# EXTRACTED MATERIAL:
-=-=-

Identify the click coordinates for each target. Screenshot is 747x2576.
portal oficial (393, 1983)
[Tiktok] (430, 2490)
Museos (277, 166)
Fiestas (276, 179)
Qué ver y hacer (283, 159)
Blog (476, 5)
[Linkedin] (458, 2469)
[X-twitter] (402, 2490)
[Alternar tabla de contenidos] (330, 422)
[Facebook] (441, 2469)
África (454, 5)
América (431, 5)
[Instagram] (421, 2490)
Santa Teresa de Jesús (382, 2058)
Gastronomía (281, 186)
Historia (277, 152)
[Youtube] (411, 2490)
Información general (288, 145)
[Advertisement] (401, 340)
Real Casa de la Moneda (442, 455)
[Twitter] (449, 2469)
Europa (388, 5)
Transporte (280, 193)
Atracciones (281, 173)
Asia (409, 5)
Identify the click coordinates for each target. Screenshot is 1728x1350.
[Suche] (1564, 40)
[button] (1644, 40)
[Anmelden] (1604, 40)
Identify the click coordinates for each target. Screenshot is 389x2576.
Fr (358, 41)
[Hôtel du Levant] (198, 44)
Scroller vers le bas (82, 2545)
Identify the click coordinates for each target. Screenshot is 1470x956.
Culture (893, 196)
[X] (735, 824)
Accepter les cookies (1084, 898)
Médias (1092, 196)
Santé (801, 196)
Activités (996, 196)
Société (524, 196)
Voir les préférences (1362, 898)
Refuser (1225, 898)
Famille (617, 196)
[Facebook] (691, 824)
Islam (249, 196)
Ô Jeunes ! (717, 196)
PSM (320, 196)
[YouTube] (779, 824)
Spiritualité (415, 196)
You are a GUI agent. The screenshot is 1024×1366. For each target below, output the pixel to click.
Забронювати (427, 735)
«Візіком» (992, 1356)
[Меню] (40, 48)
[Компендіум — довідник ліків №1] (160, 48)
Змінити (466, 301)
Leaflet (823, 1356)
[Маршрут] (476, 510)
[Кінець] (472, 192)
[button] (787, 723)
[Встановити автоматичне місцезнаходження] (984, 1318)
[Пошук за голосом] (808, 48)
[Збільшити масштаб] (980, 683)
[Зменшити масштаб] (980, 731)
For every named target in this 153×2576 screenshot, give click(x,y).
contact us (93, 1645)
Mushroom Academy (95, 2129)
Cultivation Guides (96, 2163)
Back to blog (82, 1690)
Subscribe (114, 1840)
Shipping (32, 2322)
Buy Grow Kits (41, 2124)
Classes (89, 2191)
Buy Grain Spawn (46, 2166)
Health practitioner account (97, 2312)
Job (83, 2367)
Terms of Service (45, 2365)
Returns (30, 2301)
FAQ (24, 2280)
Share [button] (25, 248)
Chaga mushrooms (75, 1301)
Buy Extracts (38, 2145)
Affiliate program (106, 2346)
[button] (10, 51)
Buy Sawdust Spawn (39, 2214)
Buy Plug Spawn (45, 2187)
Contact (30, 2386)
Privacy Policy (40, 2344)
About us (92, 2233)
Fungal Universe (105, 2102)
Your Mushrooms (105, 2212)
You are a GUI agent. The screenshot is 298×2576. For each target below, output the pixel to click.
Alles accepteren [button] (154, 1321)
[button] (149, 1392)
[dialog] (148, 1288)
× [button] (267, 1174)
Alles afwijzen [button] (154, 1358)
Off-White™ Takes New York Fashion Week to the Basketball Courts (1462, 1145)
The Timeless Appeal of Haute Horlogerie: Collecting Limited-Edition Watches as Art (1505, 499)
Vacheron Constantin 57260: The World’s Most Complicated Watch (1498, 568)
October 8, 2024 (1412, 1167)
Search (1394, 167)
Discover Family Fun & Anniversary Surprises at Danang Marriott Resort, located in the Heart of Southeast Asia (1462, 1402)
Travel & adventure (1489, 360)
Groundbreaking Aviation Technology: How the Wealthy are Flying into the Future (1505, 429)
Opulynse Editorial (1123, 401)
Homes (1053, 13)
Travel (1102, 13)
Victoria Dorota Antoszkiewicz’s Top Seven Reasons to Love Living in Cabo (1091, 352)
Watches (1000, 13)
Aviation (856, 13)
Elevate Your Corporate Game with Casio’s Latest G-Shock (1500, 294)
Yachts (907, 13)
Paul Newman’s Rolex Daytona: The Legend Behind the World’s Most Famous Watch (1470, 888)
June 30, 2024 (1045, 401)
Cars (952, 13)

-=-=-

# WHAT TO DO:
An exact transcription of the entries is needed, complete to the final line.

# ANSWER BOX:
Identify the click coordinates for each target. Screenshot is 747x2576.
portal oficial (393, 1983)
[Tiktok] (430, 2490)
Museos (277, 166)
Fiestas (276, 179)
Qué ver y hacer (283, 159)
Blog (476, 5)
[Linkedin] (458, 2469)
[X-twitter] (402, 2490)
[Alternar tabla de contenidos] (330, 422)
[Facebook] (441, 2469)
África (454, 5)
América (431, 5)
[Instagram] (421, 2490)
Santa Teresa de Jesús (382, 2058)
Gastronomía (281, 186)
Historia (277, 152)
[Youtube] (411, 2490)
Información general (288, 145)
[Advertisement] (401, 340)
Real Casa de la Moneda (442, 455)
[Twitter] (449, 2469)
Europa (388, 5)
Transporte (280, 193)
Atracciones (281, 173)
Asia (409, 5)
Identify the click coordinates for each target. Screenshot is 1728x1350.
[Suche] (1564, 40)
[button] (1644, 40)
[Anmelden] (1604, 40)
Identify the click coordinates for each target. Screenshot is 389x2576.
Fr (358, 41)
[Hôtel du Levant] (198, 44)
Scroller vers le bas (82, 2545)
Identify the click coordinates for each target. Screenshot is 1470x956.
Culture (893, 196)
[X] (735, 824)
Accepter les cookies (1084, 898)
Médias (1092, 196)
Santé (801, 196)
Activités (996, 196)
Société (524, 196)
Voir les préférences (1362, 898)
Refuser (1225, 898)
Famille (617, 196)
[Facebook] (691, 824)
Islam (249, 196)
Ô Jeunes ! (717, 196)
PSM (320, 196)
[YouTube] (779, 824)
Spiritualité (415, 196)
You are a GUI agent. The screenshot is 1024×1366. For each target below, output the pixel to click.
Забронювати (427, 735)
«Візіком» (992, 1356)
[Меню] (40, 48)
[Компендіум — довідник ліків №1] (160, 48)
Змінити (466, 301)
Leaflet (823, 1356)
[Маршрут] (476, 510)
[Кінець] (472, 192)
[button] (787, 723)
[Встановити автоматичне місцезнаходження] (984, 1318)
[Пошук за голосом] (808, 48)
[Збільшити масштаб] (980, 683)
[Зменшити масштаб] (980, 731)
For every named target in this 153×2576 screenshot, give click(x,y).
contact us (93, 1645)
Mushroom Academy (95, 2129)
Cultivation Guides (96, 2163)
Back to blog (82, 1690)
Subscribe (114, 1840)
Shipping (32, 2322)
Buy Grow Kits (41, 2124)
Classes (89, 2191)
Buy Grain Spawn (46, 2166)
Health practitioner account (97, 2312)
Job (83, 2367)
Terms of Service (45, 2365)
Returns (30, 2301)
FAQ (24, 2280)
Share [button] (25, 248)
Chaga mushrooms (75, 1301)
Buy Extracts (38, 2145)
Affiliate program (106, 2346)
[button] (10, 51)
Buy Sawdust Spawn (39, 2214)
Buy Plug Spawn (45, 2187)
Contact (30, 2386)
Privacy Policy (40, 2344)
About us (92, 2233)
Fungal Universe (105, 2102)
Your Mushrooms (105, 2212)
You are a GUI agent. The screenshot is 298×2576. For each target below, output the pixel to click.
Alles accepteren [button] (154, 1321)
[button] (149, 1392)
[dialog] (148, 1288)
× [button] (267, 1174)
Alles afwijzen [button] (154, 1358)
Off-White™ Takes New York Fashion Week to the Basketball Courts (1462, 1145)
The Timeless Appeal of Haute Horlogerie: Collecting Limited-Edition Watches as Art (1505, 499)
Vacheron Constantin 57260: The World’s Most Complicated Watch (1498, 568)
October 8, 2024 (1412, 1167)
Search (1394, 167)
Discover Family Fun & Anniversary Surprises at Danang Marriott Resort, located in the Heart of Southeast Asia (1462, 1402)
Travel & adventure (1489, 360)
Groundbreaking Aviation Technology: How the Wealthy are Flying into the Future (1505, 429)
Opulynse Editorial (1123, 401)
Homes (1053, 13)
Travel (1102, 13)
Victoria Dorota Antoszkiewicz’s Top Seven Reasons to Love Living in Cabo (1091, 352)
Watches (1000, 13)
Aviation (856, 13)
Elevate Your Corporate Game with Casio’s Latest G-Shock (1500, 294)
Yachts (907, 13)
Paul Newman’s Rolex Daytona: The Legend Behind the World’s Most Famous Watch (1470, 888)
June 30, 2024 (1045, 401)
Cars (952, 13)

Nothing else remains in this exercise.